-- Start of Extract to read --

Vectorize reverse_copy()#804
Conversation
Fixed function signature and conditions for vectorization.
Line 11 in 88f8f44 Line 16 in 88f8f44 Lines 24 to 28 in 88f8f44 |
Is already defined in xutility
Rename __std_reverse_trivially_copyable_X to __std_reverse_copy_trivially_copyable_X
|
Any chance you would be willing to provide some performance numbers for before/after this change? Edit: And ideally the source used to acquire the numbers. |
Sure, I did some basic micro benchmarking of the implementation with google/benchmark on my x64 machine. A summary of the results can be found on google docs, the code is available on gist. I’d be happy to do more benchmarking if required. |
|
That google doc isn't public. |
BillyONeal
left a comment
There was a problem hiding this comment.
I think this needs testing exercising each of the newly added special paths.
|
Let us know if you need any help adding test coverage, or if there are any questions we can answer. 😺 |
|
@pawREP, just a friendly ping. Are you available to add testing for this? Otherwise it will have to wait until another contributor or maintainer adds testing. |
I think the benefits we saw for reverse are sufficient to motivate this. All this PR needs to land is some tests. |
|
Here's the benchmark I wrote way back when I added the vector reverse: Here are results from my 3970X; first, the important ones like vector: by the time you get to 64 elements the wins are huge. There's no reason this wouldn't apply just as much to reverse_copy (although absolute wins might be lower because memory bandwidth consumption is higher for that algorithm) The full list: |
|
Here would be a good place to add the tests: https://github.com/microsoft/STL/blob/master/tests/std/tests/VSO_0000000_vector_algorithms/test.cpp |
Remove an unnecessary semicolon after the function definition. Use the modern ranges::reverse pattern. Remove unnecessary bool_constant. Add test coverage for varying containers.

-- End of Extract to read --

[Stated exercise 1]
Write down the part of the pull request discussion on vectorizing reverse_copy() from "Vectorize reverse_copy()#804" up to and including "hiding this comment.".
[Stated exercise 2]
In two sentences, summarize the pull request discussion on vectorizing reverse_copy().
[Stated exercise 3]
Carry on the pull request discussion on vectorizing reverse_copy() from its last line.
The listing that comes next is from an unrelated source.

-- Start of Given material --

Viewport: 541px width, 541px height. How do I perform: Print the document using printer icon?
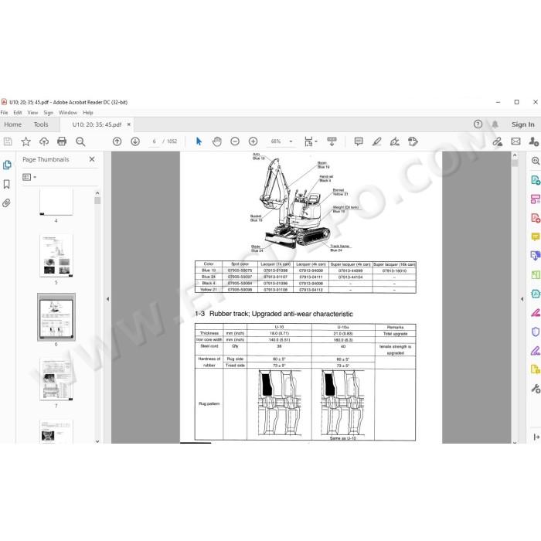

-- End of Given material --

[Expected answer 1]
Vectorize reverse_copy()#804
Conversation
Fixed function signature and conditions for vectorization.
Line 11 in 88f8f44 Line 16 in 88f8f44 Lines 24 to 28 in 88f8f44 |
Is already defined in xutility
Rename __std_reverse_trivially_copyable_X to __std_reverse_copy_trivially_copyable_X
|
Any chance you would be willing to provide some performance numbers for before/after this change? Edit: And ideally the source used to acquire the numbers. |
Sure, I did some basic micro benchmarking of the implementation with google/benchmark on my x64 machine. A summary of the results can be found on google docs, the code is available on gist. I’d be happy to do more benchmarking if required. |
|
That google doc isn't public. |
BillyONeal
left a comment
There was a problem hiding this comment.

[Expected answer 2]
The change vectorizes reverse_copy(), and its author shared micro benchmarks made with google/benchmark, though the document summarizing the results was not public. Reviewers said the gains seen for reverse justified it but that it needed tests exercising each new special path, and the last entry adds test coverage for varying containers along with small cleanups.

[Expected answer 3]
|
I pushed a significant simplification. Originally, we had both Additionally, @CaseyCarter used a simpler technique that we developed for vectorizing I removed an unnecessary semicolon after the function definition. I also removed an unnecessary use of I added test coverage for what happens when the containers/iterators vary in strength. This was prompted by my concern that |
Also remove an unnecessary std:: in the test.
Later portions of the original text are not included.